Les conclusions et les recommandations de la quatrième enquête de surveillance biologique et comportementale auprès des travailleuses du sexe, réalisée à Maurice de novembre à décembre 2020, ont été publiées. L’objectif principal de l’enquête est de fournir des informations sur la prévalence du VIH, de l’hépatite B, de l’hépatite C et la syphilis parmi les populations à risque.

Selon le rapport, pour 2020, le nombre de consommateurs actifs de drogues injectables est estimé à 6 600. 84% sont des hommes.

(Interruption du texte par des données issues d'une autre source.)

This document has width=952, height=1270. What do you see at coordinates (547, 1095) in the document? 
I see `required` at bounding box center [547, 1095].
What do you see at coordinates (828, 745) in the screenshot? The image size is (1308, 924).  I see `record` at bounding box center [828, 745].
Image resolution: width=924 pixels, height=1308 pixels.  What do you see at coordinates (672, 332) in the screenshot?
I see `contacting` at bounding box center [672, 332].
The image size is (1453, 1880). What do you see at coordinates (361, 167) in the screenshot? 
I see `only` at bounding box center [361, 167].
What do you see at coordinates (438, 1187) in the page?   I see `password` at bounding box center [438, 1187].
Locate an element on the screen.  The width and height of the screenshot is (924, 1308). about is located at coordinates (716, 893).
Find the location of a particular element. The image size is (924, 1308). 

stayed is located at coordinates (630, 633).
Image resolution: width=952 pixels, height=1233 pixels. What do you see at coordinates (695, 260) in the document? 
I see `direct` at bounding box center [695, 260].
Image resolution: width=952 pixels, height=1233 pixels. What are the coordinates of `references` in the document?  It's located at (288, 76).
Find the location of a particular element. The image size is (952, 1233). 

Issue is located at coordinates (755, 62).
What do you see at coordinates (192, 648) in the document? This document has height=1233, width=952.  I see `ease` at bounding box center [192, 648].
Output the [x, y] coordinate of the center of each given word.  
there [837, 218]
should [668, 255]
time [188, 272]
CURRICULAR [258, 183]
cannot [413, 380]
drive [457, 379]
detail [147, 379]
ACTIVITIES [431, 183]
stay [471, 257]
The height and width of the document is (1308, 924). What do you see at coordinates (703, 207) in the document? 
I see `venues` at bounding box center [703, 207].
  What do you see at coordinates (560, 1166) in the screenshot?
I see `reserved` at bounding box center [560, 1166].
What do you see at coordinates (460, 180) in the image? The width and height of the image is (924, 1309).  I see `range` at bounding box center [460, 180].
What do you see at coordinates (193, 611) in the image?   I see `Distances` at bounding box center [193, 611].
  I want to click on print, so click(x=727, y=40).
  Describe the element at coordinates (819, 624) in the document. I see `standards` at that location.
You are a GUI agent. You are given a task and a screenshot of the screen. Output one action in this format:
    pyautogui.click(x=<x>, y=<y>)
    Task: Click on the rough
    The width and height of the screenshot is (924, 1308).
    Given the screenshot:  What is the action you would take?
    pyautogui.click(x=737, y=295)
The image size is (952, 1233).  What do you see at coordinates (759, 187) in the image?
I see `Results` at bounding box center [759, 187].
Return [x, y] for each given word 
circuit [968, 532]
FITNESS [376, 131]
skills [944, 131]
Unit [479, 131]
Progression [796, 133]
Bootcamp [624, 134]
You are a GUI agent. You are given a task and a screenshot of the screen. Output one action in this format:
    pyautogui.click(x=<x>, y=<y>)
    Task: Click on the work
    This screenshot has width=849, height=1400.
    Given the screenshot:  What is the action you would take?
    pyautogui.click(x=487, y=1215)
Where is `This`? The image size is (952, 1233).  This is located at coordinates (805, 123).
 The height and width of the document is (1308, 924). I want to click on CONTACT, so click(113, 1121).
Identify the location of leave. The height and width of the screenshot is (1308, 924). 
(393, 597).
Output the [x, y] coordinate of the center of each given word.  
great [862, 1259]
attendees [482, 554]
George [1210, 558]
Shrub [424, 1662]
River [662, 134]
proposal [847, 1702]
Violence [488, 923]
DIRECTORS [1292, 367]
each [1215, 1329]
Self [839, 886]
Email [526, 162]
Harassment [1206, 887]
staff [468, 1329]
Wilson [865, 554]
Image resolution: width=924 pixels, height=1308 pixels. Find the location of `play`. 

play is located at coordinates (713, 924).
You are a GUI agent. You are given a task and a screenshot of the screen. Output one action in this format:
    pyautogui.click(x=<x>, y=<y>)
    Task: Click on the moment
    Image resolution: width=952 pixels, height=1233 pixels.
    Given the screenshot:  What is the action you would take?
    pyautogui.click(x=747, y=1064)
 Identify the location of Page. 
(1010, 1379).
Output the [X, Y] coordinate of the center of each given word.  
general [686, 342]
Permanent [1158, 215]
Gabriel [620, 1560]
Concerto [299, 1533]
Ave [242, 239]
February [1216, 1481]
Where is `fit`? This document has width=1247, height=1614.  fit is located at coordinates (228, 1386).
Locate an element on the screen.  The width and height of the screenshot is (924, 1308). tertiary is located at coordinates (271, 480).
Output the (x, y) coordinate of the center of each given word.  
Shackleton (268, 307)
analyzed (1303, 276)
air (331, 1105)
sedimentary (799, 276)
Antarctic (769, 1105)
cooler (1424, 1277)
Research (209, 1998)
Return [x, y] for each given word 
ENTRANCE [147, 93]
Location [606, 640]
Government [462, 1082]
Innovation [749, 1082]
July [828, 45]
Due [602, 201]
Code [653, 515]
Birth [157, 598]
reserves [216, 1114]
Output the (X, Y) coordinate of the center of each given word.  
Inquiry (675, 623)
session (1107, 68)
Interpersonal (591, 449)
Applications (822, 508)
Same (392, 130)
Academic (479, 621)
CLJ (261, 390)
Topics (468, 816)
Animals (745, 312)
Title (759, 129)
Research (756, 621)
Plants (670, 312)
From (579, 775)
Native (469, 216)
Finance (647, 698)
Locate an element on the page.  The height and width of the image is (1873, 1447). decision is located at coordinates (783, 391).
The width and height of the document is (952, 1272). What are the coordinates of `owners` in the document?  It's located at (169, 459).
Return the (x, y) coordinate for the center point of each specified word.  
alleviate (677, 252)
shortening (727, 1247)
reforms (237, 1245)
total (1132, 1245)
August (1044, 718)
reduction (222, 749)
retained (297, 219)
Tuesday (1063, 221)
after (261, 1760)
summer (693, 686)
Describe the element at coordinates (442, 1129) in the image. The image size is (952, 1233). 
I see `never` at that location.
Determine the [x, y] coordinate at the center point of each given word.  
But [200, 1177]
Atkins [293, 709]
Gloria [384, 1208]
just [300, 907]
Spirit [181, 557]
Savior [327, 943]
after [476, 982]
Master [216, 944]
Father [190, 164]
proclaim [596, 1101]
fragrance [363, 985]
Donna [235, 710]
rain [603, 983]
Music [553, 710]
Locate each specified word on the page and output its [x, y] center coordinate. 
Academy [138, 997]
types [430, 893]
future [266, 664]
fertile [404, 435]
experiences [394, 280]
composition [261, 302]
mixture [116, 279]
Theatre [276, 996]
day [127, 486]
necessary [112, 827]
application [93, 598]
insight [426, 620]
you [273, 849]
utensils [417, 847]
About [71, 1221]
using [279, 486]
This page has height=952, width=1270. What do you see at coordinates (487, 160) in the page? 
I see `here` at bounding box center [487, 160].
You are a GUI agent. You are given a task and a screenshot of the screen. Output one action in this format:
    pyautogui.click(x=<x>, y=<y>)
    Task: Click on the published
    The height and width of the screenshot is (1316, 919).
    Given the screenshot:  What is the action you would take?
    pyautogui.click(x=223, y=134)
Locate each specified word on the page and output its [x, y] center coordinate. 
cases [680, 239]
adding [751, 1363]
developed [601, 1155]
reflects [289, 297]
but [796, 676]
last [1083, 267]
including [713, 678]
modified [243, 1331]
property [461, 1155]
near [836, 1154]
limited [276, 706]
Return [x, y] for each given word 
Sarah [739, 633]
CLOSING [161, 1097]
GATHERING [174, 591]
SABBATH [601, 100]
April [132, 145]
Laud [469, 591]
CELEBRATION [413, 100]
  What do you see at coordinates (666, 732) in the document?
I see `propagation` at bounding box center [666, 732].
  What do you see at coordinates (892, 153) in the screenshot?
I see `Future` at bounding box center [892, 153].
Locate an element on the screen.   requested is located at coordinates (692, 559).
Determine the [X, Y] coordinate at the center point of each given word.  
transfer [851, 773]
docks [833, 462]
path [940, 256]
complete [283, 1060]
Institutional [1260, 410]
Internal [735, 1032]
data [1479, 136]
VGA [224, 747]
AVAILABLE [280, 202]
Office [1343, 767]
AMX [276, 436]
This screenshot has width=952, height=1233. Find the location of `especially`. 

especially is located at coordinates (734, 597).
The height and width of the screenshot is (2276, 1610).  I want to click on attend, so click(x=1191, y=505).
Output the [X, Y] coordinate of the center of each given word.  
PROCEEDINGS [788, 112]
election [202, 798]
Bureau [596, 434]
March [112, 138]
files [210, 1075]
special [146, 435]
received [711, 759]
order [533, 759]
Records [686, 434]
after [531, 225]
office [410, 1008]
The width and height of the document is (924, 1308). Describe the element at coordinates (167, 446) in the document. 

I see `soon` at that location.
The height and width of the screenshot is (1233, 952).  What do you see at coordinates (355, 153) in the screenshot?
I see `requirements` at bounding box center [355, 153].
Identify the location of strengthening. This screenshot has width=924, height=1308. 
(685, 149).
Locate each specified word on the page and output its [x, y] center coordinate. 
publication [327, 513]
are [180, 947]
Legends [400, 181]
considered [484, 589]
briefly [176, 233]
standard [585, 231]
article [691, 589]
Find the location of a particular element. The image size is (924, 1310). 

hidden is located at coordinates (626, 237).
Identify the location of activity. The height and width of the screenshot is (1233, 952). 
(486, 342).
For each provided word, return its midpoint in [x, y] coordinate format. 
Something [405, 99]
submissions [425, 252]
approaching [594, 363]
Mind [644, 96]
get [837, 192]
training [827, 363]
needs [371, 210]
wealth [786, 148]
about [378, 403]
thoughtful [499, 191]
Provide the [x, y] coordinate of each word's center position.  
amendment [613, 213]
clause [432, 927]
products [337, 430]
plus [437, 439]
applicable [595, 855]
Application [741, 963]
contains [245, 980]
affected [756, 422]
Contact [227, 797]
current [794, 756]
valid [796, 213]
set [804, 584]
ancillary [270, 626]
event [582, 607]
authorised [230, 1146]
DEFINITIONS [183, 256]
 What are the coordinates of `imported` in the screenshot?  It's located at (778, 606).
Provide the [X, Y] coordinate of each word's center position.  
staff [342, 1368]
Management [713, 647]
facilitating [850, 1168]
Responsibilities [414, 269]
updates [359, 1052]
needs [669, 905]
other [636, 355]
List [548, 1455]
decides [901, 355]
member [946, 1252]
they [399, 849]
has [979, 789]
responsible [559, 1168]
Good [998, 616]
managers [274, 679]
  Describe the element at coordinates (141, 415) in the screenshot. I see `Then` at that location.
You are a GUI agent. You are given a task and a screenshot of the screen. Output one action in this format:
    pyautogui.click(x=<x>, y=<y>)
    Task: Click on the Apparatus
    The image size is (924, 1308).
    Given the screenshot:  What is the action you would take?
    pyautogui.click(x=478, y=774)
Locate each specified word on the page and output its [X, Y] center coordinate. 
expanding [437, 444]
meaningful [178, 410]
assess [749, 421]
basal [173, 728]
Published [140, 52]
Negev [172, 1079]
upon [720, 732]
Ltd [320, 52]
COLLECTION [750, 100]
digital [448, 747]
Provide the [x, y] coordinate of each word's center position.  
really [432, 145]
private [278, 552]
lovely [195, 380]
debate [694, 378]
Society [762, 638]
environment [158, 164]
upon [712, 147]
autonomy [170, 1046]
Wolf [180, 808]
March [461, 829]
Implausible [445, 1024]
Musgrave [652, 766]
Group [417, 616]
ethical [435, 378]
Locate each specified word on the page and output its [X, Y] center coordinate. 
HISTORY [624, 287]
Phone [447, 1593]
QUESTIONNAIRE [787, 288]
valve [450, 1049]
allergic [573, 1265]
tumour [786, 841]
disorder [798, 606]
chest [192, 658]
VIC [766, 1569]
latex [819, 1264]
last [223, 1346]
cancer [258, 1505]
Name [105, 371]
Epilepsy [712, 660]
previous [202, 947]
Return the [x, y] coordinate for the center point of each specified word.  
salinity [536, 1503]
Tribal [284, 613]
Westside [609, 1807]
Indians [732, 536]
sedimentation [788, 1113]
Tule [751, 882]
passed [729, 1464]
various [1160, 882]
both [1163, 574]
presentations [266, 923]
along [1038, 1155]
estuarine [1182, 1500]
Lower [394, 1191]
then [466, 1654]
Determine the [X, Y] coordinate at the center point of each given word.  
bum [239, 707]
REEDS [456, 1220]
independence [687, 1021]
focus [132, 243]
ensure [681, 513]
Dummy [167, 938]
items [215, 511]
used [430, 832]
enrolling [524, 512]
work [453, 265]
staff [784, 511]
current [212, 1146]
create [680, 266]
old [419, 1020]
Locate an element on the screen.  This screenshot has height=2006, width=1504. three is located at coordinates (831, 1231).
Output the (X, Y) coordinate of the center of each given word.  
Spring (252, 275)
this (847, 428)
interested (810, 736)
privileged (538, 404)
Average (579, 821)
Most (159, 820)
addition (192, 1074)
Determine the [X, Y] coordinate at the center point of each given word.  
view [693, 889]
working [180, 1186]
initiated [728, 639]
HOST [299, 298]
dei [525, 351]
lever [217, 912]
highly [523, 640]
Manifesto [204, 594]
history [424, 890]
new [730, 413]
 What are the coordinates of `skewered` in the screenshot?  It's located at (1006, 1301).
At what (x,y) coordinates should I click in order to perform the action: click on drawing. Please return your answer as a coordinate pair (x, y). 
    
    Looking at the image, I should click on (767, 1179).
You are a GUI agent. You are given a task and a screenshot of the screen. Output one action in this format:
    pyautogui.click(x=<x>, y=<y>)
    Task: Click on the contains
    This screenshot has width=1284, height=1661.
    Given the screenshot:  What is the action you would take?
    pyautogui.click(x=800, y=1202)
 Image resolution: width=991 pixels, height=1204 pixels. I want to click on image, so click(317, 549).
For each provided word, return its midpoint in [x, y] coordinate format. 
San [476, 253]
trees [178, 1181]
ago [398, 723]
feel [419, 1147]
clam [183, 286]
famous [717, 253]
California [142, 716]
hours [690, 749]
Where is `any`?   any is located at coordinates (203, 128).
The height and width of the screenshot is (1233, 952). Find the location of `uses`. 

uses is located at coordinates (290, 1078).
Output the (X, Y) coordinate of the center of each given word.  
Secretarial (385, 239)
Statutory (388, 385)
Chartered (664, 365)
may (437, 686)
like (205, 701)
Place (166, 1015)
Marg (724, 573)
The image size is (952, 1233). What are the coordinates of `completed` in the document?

Les toxicomanes s’injectaient essentiellement de l’héroïne. Près de deux-tiers le faisaient quotidiennement. L’étude de 2020 a aussi établi que 90% des utilisateurs de seringues consommaient aussi des drogues non injectables.

53 % de ces utilisateurs se sont déjà partagé des aiguilles et des seringues déjà utilisées. Parmi elles, deux-tiers avaient deux ou plus de partenaires. De plus, 37 % des consommateurs participaient au Programme d’échange de seringues.

En 2020, la prévalence du VIH chez les utilisateurs de drogues par voie intraveineuse était de 21%, soit 18% chez les hommes et 32 % chez les femmes. La prévalence du VIH était de 10 % chez les personnes de moins de 25 ans, contre 23 % chez les personnes de 25 ans et plus.
Par ailleurs, la prévalence de l’hépatite C chez les hommes était de 89 %, contre 88 % chez les femmes.

Concernant la syphilis, la prévalence était de 10 %, soit 7 % chez les hommes et 19 % chez les femmes. Au cours des derniers 9 ans, de 2011 à 2020, la syphilis a augmenté de 80% chez les utilisateurs de drogues intraveineuses.